6. Creación de espacios protegidos y seguros
Las instalaciones sanitarias donde se desarrollan las actividades deben convertirse en espacios libre de violencia sobre los menores, donde se garantice, en todo momento, el buen trato a éstos/as.
7.Formación, y concienciación
Los objetivos del Protocolo sólo pueden conseguirse con la formación en la protección de los menores, la información de los derechos y obligaciones establecidas en la LOPIVI y en este Protocolo y la concienciación que “educación y violencia son conceptos incompatibles”, motivo por el cual hay que adoptar medidas.
8. Prevención como medio primordial
La mejor forma de evitar la violencia es con la prevención. La finalidad del Protocolo no es sancionar, sino educar y crear una cultura segura para los menores, así como prevenir la violencia en el ámbito sanitario. Las medidas que se establezcan tienen que perseguir este objetivo fundamental.
9. Sensibilizar y educar
Las medidas correctivas o sancionadoras que se puedan imponer a causa de las diferentes situaciones de violencia sobre los menores, especialmente cuando sean realizadas por otros menores, deberán contemplar una finalidad educativa y socializadora.
10. Sentido Común y responsabilidad
La implementación de todo Protocolo debe realizarse sobre la base del sentido común y la responsabilidad. La creación de una cultura de la prevención no es tarea rápida y sencilla, sino que se alcanzará como consecuencia de un proceso lógico y progresivo. El análisis de las situaciones de violencia que se produzcan, debe llevarse a cabo de manera equilibrada, sin hacer una búsqueda obstinada y obsesiva de posibles situaciones de violencia, lo cual podría desvirtuar y quebrar la eficacia del Protocolo.

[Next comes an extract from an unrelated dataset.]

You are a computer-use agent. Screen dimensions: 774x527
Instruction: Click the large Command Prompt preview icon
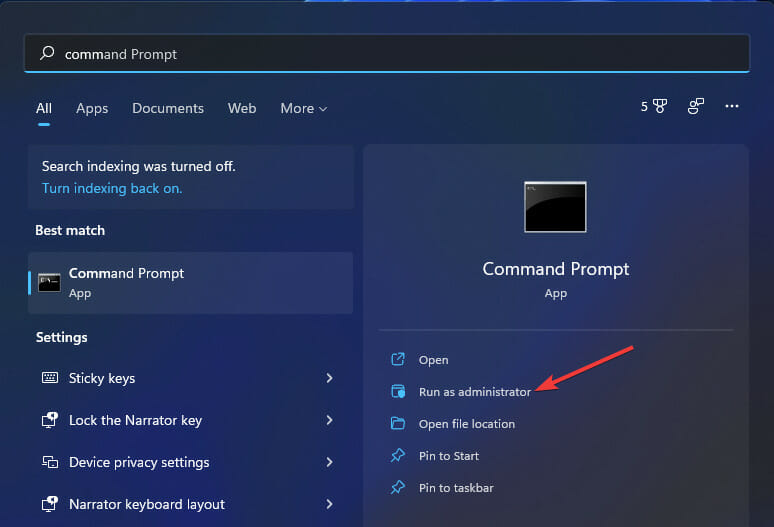tap(555, 207)
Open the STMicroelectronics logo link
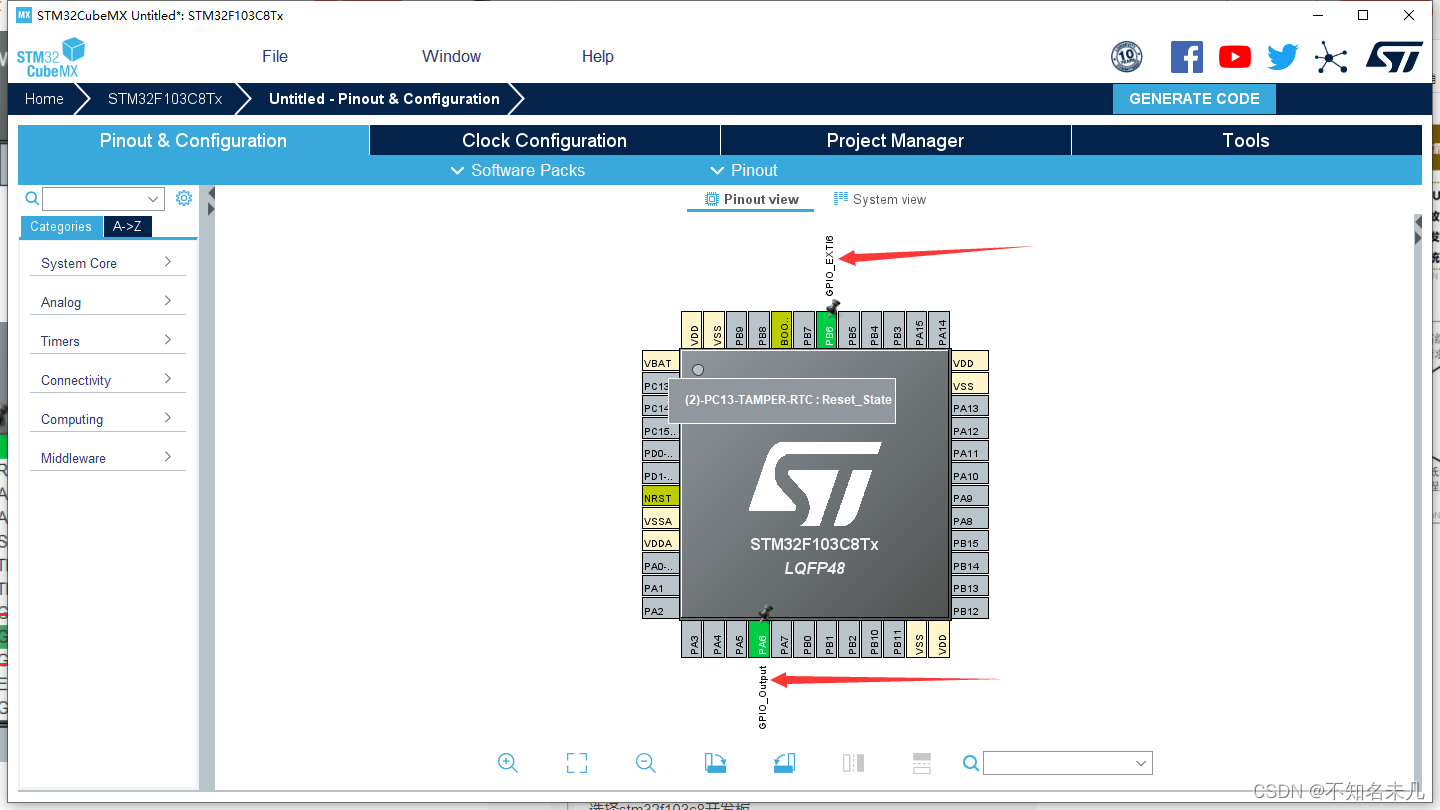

11. Reintegración y rehabilitación
Por último, remarcar de forma insistente que una de las principales características de este Protocolo es, por un lado, la reintegración y la rehabilitación de los menores que hayan padecido cualquier tipo de acoso o violencia; así como del agresor, pues este Protocolo suscribe en su totalidad la máxima de la reintegración y la rehabilitación.